PROVIDED MATERIAL
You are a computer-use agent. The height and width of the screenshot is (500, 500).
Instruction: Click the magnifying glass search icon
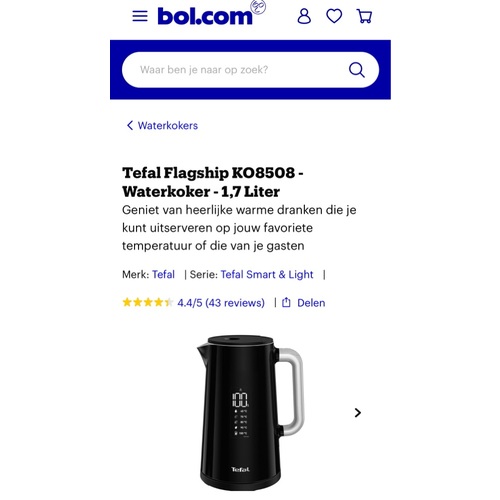click(x=357, y=70)
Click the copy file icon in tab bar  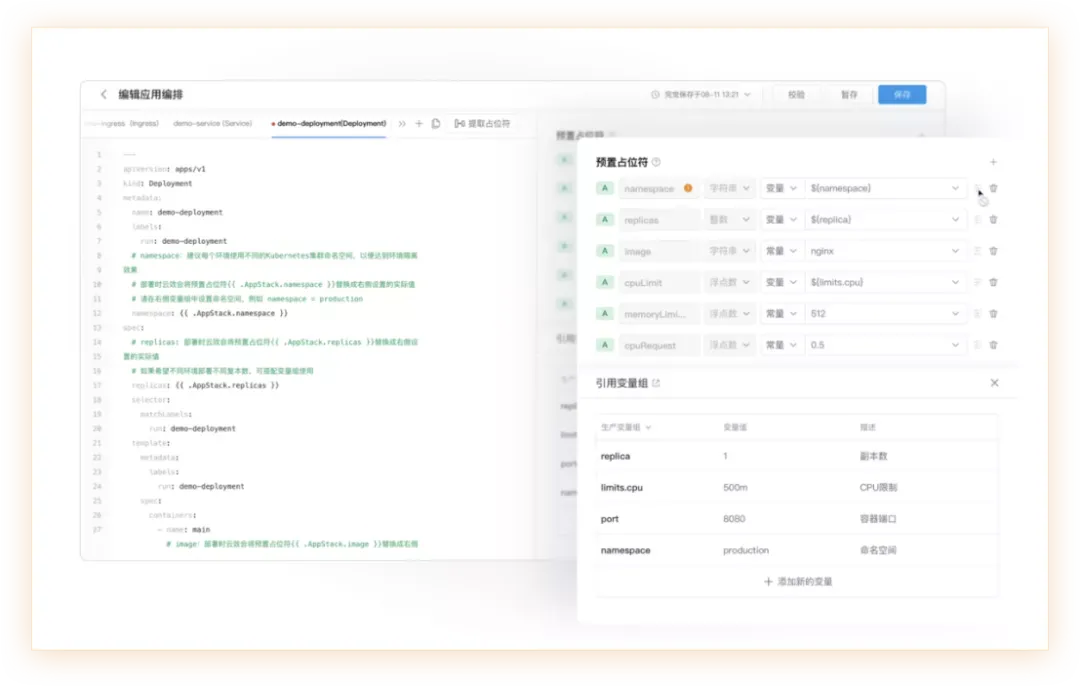[x=436, y=124]
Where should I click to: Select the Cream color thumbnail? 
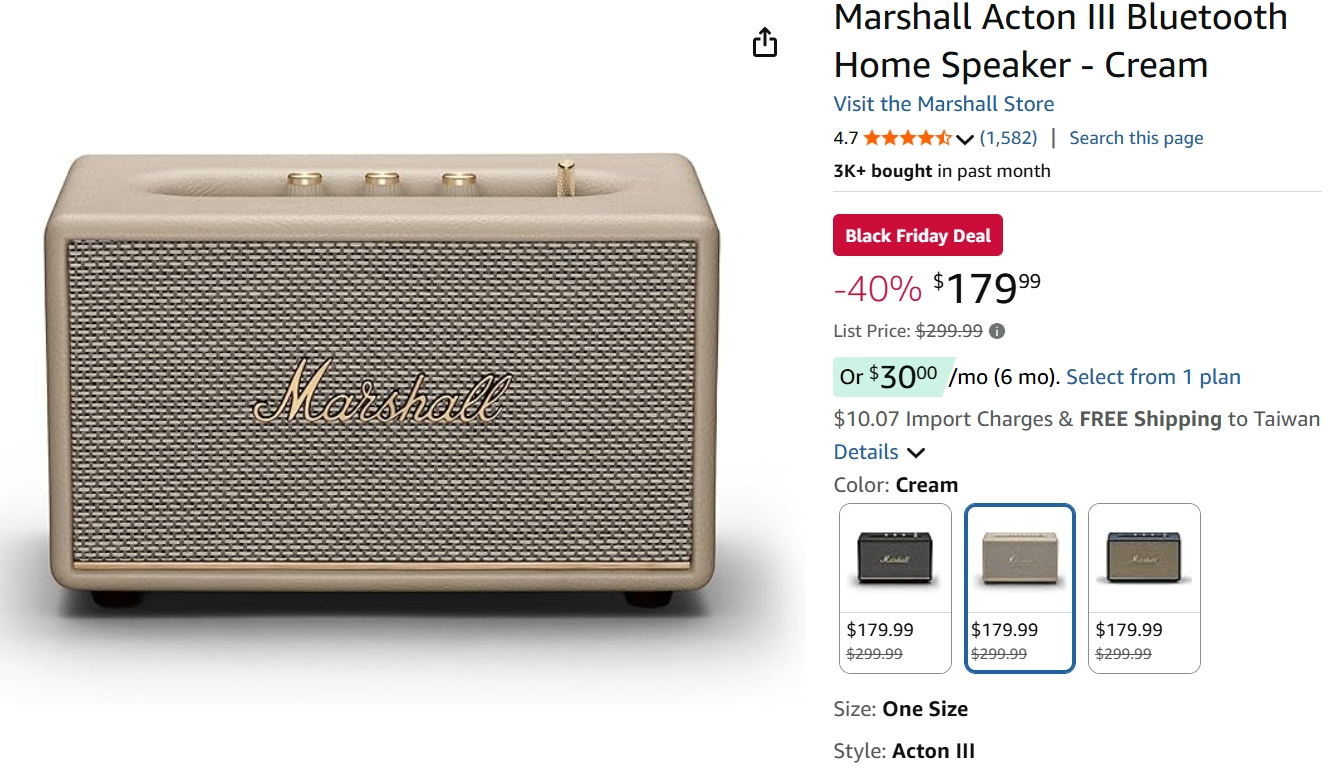click(x=1019, y=557)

EXERCISE DIRECTIONS
Print only the lines from the one with "Where should I" through the last line of the data above, exactly and with both ends, and please omit any pictures.

SOLVED EXERCISE
Where should I click to: Select the Cream color thumbnail? 
click(x=1019, y=557)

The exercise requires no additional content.